Improvement of protein emulsion stability through glycosylated black bean protein covalent interaction with (−)-epigallocatechin-3-gallate

This study investigated the effects of covalent conjugates combined by glycosylated black bean protein isolate (BBPI-G) and (−)-epigallocatechin-3-gallate (EGCG) on the emulsion stability. Fourier transform infrared (FTIR) spectroscopy showed that covalent binding of EGCG with BBPI-G made the protein molecule unfolded. Besides, the emulsifying properties of BBPI-G were increased after combined with EGCG. BBPI-G-EGCG emulsion had lower mean particle size and higher content of interfacial protein adsorption (AP), which resulted in thicker and more impact oil-water interface. Therefore, the stability of emulsions was significantly improved. Furthermore, the emulsions prepared by BBPI-G-EGCG compounds exhibited considerable stability in storage, oxidation, thermal treatments, freeze-thaw and freeze-dried powders resolubility.
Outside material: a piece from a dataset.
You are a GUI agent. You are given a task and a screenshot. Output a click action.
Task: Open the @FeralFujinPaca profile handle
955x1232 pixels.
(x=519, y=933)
This study demonstrated that the covalent bond of glycosylated protein and polyphenols could advance the emulsifying performance of protein, and BBPI-G-EGCG covalent complex was an effective emulsifier for preparing high stability emulsions. Stability improvement of emulsions stabilized by covalent conjugation with glycosylated black bean protein and EGCG (BBPI-G-EGCG) was studied through structure changes of proteins and emulsion properties.